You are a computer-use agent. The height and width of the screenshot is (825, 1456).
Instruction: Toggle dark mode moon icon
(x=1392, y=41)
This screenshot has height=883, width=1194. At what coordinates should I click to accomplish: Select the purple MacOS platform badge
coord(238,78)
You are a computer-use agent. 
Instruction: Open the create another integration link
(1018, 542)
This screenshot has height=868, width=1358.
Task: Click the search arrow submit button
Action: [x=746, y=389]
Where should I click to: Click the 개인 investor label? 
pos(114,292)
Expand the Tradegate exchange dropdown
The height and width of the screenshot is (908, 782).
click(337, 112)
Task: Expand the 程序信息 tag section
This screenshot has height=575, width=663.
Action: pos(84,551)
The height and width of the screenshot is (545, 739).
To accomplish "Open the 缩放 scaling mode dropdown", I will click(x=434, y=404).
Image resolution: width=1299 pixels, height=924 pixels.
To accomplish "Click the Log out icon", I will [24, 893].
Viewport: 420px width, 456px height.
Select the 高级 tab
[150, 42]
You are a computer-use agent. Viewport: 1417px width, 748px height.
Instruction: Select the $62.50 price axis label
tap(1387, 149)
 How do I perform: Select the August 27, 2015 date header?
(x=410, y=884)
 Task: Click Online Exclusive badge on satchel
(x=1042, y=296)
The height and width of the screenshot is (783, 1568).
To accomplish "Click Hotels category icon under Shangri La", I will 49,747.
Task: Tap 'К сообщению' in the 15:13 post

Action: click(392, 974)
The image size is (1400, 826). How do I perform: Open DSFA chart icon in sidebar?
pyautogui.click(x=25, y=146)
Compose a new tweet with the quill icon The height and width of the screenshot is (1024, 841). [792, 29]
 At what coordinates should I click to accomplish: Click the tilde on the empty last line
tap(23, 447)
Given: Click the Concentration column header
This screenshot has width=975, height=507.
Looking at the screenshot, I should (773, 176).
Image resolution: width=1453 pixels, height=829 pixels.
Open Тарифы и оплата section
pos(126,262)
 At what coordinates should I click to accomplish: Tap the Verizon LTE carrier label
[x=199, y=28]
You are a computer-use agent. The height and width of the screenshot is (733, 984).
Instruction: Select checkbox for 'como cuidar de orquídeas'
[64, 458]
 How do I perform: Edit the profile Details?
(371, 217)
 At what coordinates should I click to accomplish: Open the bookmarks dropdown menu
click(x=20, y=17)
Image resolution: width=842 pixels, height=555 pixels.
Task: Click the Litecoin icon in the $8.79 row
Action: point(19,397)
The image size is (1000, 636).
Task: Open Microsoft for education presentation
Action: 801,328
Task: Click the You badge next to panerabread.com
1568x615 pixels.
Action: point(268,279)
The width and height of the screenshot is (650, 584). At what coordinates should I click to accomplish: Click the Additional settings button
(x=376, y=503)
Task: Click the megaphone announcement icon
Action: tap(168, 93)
+++++
Take the entries above and copy them out exactly.

* _OUTPUT OF THE TASK_:
You are a computer-use agent. The height and width of the screenshot is (825, 1456).
Instruction: Toggle dark mode moon icon
(x=1392, y=41)
This screenshot has height=883, width=1194. At what coordinates should I click to accomplish: Select the purple MacOS platform badge
coord(238,78)
You are a computer-use agent. 
Instruction: Open the create another integration link
(1018, 542)
This screenshot has height=868, width=1358.
Task: Click the search arrow submit button
Action: [x=746, y=389]
Where should I click to: Click the 개인 investor label? 
pos(114,292)
Expand the Tradegate exchange dropdown
The height and width of the screenshot is (908, 782).
click(337, 112)
Task: Expand the 程序信息 tag section
This screenshot has height=575, width=663.
Action: pos(84,551)
The height and width of the screenshot is (545, 739).
To accomplish "Open the 缩放 scaling mode dropdown", I will click(x=434, y=404).
Image resolution: width=1299 pixels, height=924 pixels.
To accomplish "Click the Log out icon", I will [24, 893].
Viewport: 420px width, 456px height.
Select the 高级 tab
[150, 42]
You are a computer-use agent. Viewport: 1417px width, 748px height.
Instruction: Select the $62.50 price axis label
tap(1387, 149)
 How do I perform: Select the August 27, 2015 date header?
(x=410, y=884)
 Task: Click Online Exclusive badge on satchel
(x=1042, y=296)
The height and width of the screenshot is (783, 1568).
To accomplish "Click Hotels category icon under Shangri La", I will 49,747.
Task: Tap 'К сообщению' in the 15:13 post

Action: click(392, 974)
The image size is (1400, 826). How do I perform: Open DSFA chart icon in sidebar?
pyautogui.click(x=25, y=146)
Compose a new tweet with the quill icon The height and width of the screenshot is (1024, 841). [792, 29]
 At what coordinates should I click to accomplish: Click the tilde on the empty last line
tap(23, 447)
Given: Click the Concentration column header
This screenshot has width=975, height=507.
Looking at the screenshot, I should (773, 176).
Image resolution: width=1453 pixels, height=829 pixels.
Open Тарифы и оплата section
pos(126,262)
 At what coordinates should I click to accomplish: Tap the Verizon LTE carrier label
[x=199, y=28]
You are a computer-use agent. The height and width of the screenshot is (733, 984).
Instruction: Select checkbox for 'como cuidar de orquídeas'
[64, 458]
 How do I perform: Edit the profile Details?
(371, 217)
 At what coordinates should I click to accomplish: Open the bookmarks dropdown menu
click(x=20, y=17)
Image resolution: width=842 pixels, height=555 pixels.
Task: Click the Litecoin icon in the $8.79 row
Action: point(19,397)
The image size is (1000, 636).
Task: Open Microsoft for education presentation
Action: 801,328
Task: Click the You badge next to panerabread.com
1568x615 pixels.
Action: point(268,279)
The width and height of the screenshot is (650, 584). At what coordinates should I click to accomplish: Click the Additional settings button
(x=376, y=503)
Task: Click the megaphone announcement icon
Action: tap(168, 93)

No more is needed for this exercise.